静岡県は“東西155km”もあるのに、なぜ新幹線「のぞみ」が停車しないのか
東京から東海道新幹線に乗ると、静岡県の区間がとにかく長い。ひたすら長い。その長さたるや、太平洋に面して東西約155kmもある。
「新幹線通行税」という抵抗

それにもかかわらず、のぞみの導入から10年目を迎えた2002(平成14)年になっても、静岡県が要望していた
・「ひかり」の停車駅増加
・「こだま」の本数増加
といった対応は進まなかった。同年12月、石川嘉延県知事(当時)は新たな対抗策を表明する。それは、
「新幹線通行税」
の導入である。
県内を通過する「のぞみ」「ひかり」は騒音だけをまき散らす迷惑者なので、県独自に法定外目的税を徴収するというものだ。静岡県は、消費税導入までグリーン車に「通行税」が課せられていたことを挙げて、法的な根拠とした。

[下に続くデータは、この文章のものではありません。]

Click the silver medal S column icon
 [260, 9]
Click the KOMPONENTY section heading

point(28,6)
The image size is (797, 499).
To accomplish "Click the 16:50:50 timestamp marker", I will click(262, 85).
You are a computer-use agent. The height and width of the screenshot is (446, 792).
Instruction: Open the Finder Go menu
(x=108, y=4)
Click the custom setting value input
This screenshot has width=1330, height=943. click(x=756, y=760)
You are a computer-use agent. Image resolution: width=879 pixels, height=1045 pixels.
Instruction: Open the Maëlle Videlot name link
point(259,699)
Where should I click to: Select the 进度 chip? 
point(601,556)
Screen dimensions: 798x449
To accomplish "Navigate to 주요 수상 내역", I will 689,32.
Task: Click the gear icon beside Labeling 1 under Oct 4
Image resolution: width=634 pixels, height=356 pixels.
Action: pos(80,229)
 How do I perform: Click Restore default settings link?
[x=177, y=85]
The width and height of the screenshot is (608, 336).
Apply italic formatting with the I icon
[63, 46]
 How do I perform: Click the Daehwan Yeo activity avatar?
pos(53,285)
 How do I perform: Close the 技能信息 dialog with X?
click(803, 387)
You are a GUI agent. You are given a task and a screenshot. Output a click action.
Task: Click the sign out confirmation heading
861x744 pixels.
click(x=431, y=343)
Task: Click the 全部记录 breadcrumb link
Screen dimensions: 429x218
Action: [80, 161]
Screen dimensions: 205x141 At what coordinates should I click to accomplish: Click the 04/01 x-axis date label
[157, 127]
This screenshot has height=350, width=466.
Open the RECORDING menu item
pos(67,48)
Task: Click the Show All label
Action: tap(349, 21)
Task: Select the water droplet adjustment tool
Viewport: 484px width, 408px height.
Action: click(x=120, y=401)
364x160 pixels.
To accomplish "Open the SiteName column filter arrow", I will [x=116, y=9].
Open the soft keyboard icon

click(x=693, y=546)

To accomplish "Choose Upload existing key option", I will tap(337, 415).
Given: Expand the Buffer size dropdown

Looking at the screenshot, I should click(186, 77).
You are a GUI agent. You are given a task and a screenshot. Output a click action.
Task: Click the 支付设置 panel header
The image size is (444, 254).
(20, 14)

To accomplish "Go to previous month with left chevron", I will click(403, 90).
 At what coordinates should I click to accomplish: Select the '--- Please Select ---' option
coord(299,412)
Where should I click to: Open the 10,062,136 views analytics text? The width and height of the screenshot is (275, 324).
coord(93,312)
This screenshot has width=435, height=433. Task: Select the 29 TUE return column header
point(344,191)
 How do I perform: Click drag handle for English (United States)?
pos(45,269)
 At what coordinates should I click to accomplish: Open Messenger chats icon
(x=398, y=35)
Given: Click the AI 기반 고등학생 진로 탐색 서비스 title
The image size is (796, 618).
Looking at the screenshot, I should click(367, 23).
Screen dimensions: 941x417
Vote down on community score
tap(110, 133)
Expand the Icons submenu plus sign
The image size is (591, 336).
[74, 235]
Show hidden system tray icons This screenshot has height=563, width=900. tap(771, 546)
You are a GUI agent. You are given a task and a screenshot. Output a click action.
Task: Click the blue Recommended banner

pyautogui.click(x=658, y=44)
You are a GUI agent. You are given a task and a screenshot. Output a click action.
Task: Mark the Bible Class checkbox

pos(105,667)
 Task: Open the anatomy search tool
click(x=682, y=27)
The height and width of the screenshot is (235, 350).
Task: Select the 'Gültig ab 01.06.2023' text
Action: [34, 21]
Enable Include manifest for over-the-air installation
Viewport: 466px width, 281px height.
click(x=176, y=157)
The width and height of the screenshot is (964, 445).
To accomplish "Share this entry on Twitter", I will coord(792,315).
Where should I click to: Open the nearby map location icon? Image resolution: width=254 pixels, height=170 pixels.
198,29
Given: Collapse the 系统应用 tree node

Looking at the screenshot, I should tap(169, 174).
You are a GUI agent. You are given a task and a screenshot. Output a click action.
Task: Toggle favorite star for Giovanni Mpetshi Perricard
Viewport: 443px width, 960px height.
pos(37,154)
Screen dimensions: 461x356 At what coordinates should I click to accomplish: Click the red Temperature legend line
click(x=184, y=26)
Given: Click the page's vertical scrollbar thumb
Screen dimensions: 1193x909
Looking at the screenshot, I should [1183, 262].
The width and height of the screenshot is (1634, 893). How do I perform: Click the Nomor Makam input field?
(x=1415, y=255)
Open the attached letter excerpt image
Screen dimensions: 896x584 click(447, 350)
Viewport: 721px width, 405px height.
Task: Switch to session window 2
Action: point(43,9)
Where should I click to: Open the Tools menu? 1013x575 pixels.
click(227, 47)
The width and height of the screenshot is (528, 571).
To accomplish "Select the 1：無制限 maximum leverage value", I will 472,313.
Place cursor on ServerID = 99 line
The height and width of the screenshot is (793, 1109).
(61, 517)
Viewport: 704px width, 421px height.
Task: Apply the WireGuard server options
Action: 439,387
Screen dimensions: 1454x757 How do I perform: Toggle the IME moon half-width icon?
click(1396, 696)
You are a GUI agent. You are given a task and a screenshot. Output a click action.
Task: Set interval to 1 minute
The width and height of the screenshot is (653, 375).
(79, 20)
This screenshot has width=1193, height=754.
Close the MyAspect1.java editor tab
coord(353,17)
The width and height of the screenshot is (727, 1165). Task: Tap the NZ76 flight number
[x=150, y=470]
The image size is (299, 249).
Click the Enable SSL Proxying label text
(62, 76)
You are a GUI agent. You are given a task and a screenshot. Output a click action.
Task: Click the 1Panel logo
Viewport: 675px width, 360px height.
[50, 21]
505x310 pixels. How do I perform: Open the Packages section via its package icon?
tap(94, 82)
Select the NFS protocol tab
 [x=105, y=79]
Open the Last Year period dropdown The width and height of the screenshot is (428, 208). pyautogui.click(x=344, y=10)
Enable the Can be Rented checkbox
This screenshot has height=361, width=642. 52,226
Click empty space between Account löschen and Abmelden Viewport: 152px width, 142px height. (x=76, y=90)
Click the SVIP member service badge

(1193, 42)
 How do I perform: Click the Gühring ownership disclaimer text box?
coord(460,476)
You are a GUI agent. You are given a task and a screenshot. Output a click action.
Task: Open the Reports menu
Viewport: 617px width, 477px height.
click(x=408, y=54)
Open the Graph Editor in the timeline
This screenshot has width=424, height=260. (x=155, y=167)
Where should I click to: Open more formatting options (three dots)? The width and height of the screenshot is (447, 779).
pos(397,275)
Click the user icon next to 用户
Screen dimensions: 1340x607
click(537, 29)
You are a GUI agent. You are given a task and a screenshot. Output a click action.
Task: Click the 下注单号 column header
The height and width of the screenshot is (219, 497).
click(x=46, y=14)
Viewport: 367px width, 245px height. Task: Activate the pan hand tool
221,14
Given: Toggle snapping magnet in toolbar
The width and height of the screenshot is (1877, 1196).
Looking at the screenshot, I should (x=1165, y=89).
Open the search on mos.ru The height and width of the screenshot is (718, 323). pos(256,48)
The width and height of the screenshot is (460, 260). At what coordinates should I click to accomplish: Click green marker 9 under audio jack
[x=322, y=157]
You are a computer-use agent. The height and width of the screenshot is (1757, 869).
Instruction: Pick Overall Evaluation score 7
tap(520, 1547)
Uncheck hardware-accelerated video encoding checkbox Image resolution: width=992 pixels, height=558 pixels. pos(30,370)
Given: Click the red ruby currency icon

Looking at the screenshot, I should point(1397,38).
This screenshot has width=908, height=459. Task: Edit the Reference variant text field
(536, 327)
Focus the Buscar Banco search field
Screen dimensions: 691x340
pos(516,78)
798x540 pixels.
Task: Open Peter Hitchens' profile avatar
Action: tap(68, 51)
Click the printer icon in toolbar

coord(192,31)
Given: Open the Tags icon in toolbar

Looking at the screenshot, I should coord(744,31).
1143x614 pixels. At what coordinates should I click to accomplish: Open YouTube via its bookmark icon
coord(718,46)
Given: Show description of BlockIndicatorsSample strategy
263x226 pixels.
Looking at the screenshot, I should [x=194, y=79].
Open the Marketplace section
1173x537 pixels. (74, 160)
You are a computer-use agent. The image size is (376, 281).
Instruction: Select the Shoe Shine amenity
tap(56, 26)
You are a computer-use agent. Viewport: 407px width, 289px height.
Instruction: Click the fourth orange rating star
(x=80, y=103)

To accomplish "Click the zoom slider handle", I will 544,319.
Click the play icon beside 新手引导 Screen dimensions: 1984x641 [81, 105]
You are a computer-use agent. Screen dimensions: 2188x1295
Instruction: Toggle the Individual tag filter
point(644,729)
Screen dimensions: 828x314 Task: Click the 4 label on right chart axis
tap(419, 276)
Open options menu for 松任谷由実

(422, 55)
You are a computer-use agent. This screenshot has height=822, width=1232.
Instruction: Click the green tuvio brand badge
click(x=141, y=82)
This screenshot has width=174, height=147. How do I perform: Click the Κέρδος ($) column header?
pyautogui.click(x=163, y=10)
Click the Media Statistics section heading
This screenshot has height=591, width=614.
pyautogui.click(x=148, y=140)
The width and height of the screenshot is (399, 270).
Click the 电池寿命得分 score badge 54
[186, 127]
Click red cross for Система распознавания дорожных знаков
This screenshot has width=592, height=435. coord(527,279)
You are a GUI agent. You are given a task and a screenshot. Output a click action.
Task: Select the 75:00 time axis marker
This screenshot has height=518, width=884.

通行税とは、1989(平成元)年4月の消費税誕生まで存在した間接税制度で、グリーン車とA寝台は料金の1割が内税として課税されていた。この前例に加え、石川県知事は原発立地県が電力会社に「核燃料税」をかけていることも挙げている。
静岡県の方針について、「皇帝」と呼ばれ絶大な権力を誇ったJR東海の葛西敬之社長(当時)は
「手法がエキセントリック(風変わり)だ」
という姿勢を示した。葛西社長の静岡県を一切を相手にしない態度に対して、静岡県は
「のぞみが走れるのは、地元がつくった駅(三島駅・新富士駅・掛川駅は地元が建設費用を負担した)で、こだまを追い越せるおかげだ」
と気色ばんだ。そして、静岡県はさらなるアクションを示した。新税制の提案に続いて、2003年2月、県独自の調査による
「理想ダイヤ案」
を公表したのである。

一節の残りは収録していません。